クネビン・フレームワーク
今日は、藤沼康樹をエッセイとして読む読書会3回め。
前回は「省察的実践」についての延長で、東大教育学部の佐藤学さんの論文も読み合わせたのだが、今回は臨床問題の複雑性と生涯教育の話。
臨床で生じる問題を複雑性の順に単純、複合、複雑、混沌と分類して、それぞれに学習方策を立てる。
コツコツ独習できるのは単純な問題に限られる。
それも一生続けなくてはならない難物なのだが、複合以上は一人では対処できないので、支援を調達しないといけない。複合はスペシャリストで足りるが、複雑は病院内外の幅広い人的資源が必要だ。

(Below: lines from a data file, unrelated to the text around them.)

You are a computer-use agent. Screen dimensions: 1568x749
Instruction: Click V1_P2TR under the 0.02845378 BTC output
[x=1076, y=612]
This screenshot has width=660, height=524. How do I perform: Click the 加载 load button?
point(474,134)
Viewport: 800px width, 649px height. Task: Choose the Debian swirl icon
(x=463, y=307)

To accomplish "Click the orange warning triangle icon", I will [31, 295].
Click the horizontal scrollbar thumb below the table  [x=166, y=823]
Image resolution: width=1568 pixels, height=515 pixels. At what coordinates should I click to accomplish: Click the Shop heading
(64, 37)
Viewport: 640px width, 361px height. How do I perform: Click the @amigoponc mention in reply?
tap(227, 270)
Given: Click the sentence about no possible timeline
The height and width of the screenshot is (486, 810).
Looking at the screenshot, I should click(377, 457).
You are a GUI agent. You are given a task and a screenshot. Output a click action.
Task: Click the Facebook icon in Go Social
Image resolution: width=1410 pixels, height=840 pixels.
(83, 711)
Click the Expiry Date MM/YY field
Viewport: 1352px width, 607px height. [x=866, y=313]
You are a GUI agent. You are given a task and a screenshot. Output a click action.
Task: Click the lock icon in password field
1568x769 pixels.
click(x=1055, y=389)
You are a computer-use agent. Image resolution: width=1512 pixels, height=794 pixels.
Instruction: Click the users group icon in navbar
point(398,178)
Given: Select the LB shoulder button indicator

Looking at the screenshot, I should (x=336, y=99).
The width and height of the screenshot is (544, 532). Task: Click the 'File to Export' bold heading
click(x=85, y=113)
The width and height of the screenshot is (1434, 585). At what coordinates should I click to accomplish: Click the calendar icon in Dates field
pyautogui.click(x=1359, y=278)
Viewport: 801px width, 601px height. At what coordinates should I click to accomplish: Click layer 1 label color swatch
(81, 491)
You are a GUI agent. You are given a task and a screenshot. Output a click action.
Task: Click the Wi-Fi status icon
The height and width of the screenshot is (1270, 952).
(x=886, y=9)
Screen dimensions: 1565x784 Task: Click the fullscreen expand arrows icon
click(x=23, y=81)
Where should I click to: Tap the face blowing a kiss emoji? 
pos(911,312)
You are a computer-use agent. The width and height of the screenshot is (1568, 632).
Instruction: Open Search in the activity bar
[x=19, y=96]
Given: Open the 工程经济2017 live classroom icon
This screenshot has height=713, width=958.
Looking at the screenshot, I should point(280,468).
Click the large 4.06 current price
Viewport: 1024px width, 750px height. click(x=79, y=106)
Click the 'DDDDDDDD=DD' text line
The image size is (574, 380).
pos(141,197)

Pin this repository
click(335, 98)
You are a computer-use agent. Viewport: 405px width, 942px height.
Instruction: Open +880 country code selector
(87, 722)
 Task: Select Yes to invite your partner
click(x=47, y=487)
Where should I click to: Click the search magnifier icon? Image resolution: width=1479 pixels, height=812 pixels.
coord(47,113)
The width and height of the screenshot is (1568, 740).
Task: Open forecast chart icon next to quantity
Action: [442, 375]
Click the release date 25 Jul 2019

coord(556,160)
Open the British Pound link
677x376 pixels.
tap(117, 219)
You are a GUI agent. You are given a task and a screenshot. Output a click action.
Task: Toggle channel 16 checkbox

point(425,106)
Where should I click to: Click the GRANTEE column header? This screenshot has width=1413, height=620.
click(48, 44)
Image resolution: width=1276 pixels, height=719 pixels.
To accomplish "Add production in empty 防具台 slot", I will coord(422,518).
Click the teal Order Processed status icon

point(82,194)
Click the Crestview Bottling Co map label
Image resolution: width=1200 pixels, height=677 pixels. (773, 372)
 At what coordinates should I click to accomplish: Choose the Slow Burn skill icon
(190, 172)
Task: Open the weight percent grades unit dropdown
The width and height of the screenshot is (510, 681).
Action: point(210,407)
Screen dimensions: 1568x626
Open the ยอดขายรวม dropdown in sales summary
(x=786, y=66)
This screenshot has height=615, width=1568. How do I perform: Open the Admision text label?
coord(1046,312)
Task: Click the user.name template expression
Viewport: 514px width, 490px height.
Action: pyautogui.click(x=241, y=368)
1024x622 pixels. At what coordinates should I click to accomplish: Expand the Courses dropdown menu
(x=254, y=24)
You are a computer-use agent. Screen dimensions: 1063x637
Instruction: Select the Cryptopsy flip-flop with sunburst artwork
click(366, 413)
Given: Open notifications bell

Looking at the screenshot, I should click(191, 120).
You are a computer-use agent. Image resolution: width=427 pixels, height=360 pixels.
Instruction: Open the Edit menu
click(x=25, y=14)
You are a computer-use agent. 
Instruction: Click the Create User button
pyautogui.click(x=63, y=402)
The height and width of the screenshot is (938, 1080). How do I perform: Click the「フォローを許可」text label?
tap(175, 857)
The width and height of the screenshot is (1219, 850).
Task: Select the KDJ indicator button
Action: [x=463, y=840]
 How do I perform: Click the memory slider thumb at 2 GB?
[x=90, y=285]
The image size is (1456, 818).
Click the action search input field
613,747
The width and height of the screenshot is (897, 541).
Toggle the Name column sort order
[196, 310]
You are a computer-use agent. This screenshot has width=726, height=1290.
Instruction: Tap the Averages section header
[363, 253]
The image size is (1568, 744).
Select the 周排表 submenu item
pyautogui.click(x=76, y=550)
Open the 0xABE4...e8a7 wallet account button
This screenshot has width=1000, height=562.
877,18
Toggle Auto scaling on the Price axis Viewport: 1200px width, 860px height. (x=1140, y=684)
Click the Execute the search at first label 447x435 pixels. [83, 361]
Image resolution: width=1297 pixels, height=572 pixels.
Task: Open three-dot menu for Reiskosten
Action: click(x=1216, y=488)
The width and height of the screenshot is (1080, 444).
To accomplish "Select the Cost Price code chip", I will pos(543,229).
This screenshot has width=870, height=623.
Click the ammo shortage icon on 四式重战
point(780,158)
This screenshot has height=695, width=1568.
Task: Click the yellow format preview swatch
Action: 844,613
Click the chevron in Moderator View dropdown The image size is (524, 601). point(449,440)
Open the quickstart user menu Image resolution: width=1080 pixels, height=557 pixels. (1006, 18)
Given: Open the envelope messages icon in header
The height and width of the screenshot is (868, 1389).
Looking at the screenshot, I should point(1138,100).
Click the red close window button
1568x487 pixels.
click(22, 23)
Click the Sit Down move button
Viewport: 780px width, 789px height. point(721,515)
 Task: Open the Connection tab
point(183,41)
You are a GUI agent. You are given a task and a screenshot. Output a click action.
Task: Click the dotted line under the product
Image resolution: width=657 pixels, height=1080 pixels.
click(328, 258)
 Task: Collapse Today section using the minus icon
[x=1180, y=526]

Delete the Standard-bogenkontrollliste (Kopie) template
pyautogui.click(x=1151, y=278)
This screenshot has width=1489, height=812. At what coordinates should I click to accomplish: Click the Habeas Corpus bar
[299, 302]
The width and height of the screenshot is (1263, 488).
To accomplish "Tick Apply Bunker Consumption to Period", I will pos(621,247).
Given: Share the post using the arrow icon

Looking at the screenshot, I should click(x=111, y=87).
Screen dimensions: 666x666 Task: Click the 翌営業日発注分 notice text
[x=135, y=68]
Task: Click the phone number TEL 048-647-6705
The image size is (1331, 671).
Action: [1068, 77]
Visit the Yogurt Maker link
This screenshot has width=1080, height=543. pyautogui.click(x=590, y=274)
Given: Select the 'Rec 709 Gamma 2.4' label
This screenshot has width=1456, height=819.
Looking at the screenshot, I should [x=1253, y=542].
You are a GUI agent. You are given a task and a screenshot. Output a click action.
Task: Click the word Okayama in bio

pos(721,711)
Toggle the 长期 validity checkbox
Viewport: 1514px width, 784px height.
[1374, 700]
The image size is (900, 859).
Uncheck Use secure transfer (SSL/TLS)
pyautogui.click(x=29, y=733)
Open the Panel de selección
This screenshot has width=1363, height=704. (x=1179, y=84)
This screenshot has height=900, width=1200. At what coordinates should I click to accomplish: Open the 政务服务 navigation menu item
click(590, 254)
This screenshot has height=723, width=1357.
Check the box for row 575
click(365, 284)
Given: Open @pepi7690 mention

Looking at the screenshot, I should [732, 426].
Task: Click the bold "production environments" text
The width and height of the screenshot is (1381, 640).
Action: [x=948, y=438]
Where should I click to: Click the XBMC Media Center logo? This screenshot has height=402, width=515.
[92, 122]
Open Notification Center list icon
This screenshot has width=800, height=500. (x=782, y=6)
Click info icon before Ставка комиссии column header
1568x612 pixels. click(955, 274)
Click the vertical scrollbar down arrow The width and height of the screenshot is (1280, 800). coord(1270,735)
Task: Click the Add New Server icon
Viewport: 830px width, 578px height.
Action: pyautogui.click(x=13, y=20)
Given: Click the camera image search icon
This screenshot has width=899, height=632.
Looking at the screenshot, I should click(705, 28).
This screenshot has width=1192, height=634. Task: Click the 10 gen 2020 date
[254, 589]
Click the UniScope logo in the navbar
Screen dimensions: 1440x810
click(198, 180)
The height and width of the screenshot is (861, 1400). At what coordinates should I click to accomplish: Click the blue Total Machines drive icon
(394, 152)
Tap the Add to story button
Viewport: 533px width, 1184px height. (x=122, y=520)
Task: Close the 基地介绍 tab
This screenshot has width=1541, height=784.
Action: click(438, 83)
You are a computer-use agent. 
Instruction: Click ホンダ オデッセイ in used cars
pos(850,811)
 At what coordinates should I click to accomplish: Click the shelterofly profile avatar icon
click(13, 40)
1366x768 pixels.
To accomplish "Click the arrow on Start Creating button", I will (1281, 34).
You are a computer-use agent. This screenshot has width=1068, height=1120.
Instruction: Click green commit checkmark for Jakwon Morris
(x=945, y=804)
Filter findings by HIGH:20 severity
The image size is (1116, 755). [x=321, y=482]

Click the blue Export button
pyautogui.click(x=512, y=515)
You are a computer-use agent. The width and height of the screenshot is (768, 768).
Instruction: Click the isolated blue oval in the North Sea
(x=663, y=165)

さらに混沌問題となると、それに対峙することで傷を負うチームメンバー(自分も含めて)のケアが大切となる。それが事後の集団での省察ということである。
おそらく特異経験significant eventというのは担当することでトラウマを負うようなものを言う。
診療していてネガティヴな気持ちになることが貧困発見や、複雑事例の複雑さの認識となるのに似ている、こういうのは主観的な認知による客観的な判断への糸口把握と言うべきか。
ところで、上記の「単純、複合、複雑、混沌」の4分割は、経営学由来の「クネビン・フレームワーク」という用語で表現されるらしい。クネビンはカネビンというのかもしれないが、ウェールズ語で「棲息地」という意味とのこと。なぜウェールズ語が出現するのかは知らない。
医療現場も製造・販売(営業)の企業現場もぶつかる問題は共通することが多いのだろう。役に立つなら何でも使うという姿勢が臨床ということなのか。
**クネビン・フレームワークの続き。
棲息池について考える。
フナの棲む池。そこでの学習はフナに始まってフナに終わる。
ザリガニの鳴く池。意外性に満ちているが後味は爽やか。
車や家電ゴミが沈む池。時にすでに亡くなっている人の第一発見者になって驚く。
ゴジラの棲む池。こんな狭い空間にこんなものが潜んでいるのかと腰を抜かす。